Article –
Find an equation for the tangent line to the graph at the specified value of \(x .\) $$ y=\sin \left(1+x^{3}\right), x=-3 $$

Short Answer

Expert verified
Slope is \(27\cos(-26)\), point is \((-3, \sin(-26))\), tangent line is \(y - \sin(-26) = 27\cos(-26) (x + 3)\)."

Step by step solution

01

Understand the Problem

We need to find the equation of the tangent line to the curve at a specific point. The general form of the equation for a tangent line is given by: \[y - y_1 = m(x - x_1)\] where \(m\) is the slope of the tangent line and \((x_1, y_1)\) is the point of tangency. Our function is \(y = \sin(1 + x^3)\) and we are evaluating it at \(x = -3\).

What to do –
(a) Answer these about the tangent-line problem:
(i) At what value of x is the tangent line taken?
(ii) What slope does the short answer give?
(iii) What general form of the tangent-line equation does the solution state?
(b) Please edit the records, starting with the line with "The height and width of the screenshot is (223, 291)." and going on through the line with "Action: pos(123,76)", replacing "Refrescar button" with "Refresh button" and leaving everything else unchanged. Return only those lines.
The records are unrelated to the text.

Exercise data –

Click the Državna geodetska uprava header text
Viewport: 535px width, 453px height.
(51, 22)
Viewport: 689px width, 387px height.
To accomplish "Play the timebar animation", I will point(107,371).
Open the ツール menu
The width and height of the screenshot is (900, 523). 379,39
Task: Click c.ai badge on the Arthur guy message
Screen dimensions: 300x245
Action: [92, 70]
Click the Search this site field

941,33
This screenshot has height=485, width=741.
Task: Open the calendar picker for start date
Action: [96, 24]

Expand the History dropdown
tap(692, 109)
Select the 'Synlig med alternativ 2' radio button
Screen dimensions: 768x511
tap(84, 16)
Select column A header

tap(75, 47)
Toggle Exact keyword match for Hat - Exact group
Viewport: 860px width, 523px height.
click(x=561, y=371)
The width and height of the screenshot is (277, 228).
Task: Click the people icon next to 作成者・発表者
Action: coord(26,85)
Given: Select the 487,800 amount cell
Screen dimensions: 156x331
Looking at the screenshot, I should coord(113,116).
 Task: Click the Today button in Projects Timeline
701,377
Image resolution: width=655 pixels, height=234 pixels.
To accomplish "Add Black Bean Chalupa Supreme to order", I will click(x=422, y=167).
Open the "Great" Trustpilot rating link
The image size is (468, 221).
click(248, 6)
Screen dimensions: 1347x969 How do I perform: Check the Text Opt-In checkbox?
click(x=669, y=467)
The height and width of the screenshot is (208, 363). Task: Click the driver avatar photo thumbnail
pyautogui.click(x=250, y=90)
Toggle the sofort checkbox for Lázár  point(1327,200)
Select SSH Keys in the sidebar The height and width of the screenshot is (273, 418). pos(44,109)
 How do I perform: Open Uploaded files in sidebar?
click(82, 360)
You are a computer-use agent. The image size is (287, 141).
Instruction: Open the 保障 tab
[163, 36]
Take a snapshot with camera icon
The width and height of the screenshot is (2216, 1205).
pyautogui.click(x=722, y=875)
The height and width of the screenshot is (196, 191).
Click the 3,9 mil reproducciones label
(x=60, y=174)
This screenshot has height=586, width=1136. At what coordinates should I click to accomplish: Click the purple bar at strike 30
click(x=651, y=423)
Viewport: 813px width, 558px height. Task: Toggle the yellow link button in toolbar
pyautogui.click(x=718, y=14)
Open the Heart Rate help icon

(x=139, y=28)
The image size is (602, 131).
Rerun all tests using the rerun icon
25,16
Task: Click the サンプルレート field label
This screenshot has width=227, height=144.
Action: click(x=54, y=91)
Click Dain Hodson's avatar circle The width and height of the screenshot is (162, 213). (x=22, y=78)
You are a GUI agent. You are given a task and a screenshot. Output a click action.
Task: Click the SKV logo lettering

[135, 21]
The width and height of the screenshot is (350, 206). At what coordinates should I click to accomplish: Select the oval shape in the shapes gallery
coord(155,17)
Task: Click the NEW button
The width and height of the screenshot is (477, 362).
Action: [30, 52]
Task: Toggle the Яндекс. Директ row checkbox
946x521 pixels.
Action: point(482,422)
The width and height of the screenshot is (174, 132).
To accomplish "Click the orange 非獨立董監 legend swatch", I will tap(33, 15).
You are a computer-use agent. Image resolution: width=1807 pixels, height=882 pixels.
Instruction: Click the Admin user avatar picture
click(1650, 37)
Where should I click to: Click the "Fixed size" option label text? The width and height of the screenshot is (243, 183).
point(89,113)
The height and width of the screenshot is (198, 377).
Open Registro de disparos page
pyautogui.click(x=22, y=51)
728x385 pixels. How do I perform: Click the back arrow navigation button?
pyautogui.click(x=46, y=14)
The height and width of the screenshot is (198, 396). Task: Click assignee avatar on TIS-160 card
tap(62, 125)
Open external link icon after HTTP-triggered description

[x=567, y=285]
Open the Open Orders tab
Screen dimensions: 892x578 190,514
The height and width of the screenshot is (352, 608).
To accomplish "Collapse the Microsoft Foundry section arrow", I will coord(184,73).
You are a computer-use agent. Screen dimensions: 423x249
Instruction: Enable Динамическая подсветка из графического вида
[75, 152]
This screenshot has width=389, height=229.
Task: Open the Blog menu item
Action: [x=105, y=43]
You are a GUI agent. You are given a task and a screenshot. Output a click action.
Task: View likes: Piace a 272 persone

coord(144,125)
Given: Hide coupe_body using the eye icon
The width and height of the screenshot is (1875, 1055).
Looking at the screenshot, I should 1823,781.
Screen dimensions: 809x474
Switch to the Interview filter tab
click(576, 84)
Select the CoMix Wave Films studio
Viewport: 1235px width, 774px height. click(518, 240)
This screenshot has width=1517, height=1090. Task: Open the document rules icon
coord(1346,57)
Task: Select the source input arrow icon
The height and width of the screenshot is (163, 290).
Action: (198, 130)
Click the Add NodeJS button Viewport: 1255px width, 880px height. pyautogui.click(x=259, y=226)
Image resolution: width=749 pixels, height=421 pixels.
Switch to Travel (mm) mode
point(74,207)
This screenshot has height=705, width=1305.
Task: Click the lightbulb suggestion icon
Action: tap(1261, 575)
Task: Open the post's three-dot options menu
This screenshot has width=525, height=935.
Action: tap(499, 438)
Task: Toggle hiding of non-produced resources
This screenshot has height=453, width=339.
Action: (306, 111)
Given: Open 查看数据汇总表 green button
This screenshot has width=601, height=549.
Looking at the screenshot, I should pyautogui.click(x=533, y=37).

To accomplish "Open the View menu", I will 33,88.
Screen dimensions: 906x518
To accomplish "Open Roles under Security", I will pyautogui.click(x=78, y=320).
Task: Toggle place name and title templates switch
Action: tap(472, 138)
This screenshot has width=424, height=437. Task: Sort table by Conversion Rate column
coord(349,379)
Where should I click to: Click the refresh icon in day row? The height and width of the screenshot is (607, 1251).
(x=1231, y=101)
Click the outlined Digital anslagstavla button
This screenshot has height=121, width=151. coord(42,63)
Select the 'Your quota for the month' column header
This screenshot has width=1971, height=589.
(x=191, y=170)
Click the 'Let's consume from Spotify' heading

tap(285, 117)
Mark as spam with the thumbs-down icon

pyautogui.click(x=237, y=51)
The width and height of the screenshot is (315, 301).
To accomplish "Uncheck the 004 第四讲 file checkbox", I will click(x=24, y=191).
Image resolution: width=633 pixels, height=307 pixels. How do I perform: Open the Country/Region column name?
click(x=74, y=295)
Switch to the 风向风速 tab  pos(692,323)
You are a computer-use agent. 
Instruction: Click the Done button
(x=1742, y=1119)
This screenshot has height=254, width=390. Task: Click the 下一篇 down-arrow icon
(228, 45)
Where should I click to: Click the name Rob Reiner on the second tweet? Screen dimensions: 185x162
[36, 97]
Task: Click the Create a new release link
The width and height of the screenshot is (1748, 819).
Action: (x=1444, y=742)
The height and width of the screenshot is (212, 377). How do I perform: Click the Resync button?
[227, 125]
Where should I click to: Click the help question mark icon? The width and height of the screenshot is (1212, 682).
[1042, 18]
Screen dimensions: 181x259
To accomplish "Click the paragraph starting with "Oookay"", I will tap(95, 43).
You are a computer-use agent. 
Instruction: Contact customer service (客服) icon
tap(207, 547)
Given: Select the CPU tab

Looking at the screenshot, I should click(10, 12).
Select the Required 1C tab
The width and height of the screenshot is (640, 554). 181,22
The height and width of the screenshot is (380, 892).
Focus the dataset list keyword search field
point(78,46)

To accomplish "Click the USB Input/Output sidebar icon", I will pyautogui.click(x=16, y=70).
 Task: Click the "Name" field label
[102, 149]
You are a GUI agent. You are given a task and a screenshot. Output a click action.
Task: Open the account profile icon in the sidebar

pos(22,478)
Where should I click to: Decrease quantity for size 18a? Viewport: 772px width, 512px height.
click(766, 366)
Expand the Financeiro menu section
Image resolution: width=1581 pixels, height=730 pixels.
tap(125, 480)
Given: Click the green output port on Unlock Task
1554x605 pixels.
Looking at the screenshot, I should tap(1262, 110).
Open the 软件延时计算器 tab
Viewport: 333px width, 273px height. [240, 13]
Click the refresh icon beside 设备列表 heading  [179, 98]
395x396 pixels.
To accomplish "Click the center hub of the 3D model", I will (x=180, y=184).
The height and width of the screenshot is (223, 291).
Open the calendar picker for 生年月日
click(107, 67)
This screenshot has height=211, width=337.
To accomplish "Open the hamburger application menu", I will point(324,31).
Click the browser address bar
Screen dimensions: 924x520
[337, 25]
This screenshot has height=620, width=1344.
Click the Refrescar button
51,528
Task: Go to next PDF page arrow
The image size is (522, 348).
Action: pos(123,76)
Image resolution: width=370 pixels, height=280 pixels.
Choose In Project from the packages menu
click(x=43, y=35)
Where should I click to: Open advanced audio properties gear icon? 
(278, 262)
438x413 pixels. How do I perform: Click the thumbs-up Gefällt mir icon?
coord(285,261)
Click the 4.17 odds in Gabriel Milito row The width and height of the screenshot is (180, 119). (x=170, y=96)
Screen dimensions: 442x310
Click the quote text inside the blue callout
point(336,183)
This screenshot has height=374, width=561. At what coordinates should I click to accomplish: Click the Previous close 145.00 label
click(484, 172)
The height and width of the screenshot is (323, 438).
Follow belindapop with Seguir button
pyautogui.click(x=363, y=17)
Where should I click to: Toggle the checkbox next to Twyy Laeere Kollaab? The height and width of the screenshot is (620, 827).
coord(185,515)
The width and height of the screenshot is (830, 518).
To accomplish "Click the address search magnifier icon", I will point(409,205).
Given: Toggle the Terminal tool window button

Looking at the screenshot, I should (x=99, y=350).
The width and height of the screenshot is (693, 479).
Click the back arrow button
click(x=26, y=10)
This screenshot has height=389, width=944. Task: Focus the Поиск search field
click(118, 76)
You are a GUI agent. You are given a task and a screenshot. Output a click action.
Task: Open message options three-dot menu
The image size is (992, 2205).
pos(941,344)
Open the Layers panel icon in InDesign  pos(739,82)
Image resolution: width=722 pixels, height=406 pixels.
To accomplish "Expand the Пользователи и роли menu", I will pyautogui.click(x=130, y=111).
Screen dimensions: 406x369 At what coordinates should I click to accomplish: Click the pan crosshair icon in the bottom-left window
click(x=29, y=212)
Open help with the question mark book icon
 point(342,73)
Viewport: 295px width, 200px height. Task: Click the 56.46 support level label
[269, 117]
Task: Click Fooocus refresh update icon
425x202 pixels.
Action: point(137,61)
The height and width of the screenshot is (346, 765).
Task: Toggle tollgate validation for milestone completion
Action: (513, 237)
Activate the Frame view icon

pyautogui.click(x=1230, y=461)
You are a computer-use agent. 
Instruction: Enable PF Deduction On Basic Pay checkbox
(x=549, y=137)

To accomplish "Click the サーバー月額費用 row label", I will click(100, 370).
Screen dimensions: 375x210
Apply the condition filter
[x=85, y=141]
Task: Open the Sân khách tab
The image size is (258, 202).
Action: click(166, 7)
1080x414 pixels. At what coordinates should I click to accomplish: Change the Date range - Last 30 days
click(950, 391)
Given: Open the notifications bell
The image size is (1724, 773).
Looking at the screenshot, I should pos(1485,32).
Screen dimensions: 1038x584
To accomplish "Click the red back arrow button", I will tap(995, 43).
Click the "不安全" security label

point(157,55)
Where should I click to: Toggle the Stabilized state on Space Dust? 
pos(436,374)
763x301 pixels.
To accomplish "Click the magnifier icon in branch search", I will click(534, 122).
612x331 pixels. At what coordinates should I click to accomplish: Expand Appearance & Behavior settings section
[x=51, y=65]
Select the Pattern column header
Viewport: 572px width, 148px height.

Results of the tasks –
(a)
(i) x = -3
(ii) 27cos(-26)
(iii) y - y₁ = m(x - x₁)

(b)
The height and width of the screenshot is (223, 291).
Open the calendar picker for 生年月日
click(107, 67)
This screenshot has height=211, width=337.
To accomplish "Open the hamburger application menu", I will point(324,31).
Click the browser address bar
Screen dimensions: 924x520
[337, 25]
This screenshot has height=620, width=1344.
Click the Refresh button
51,528
Task: Go to next PDF page arrow
The image size is (522, 348).
Action: pos(123,76)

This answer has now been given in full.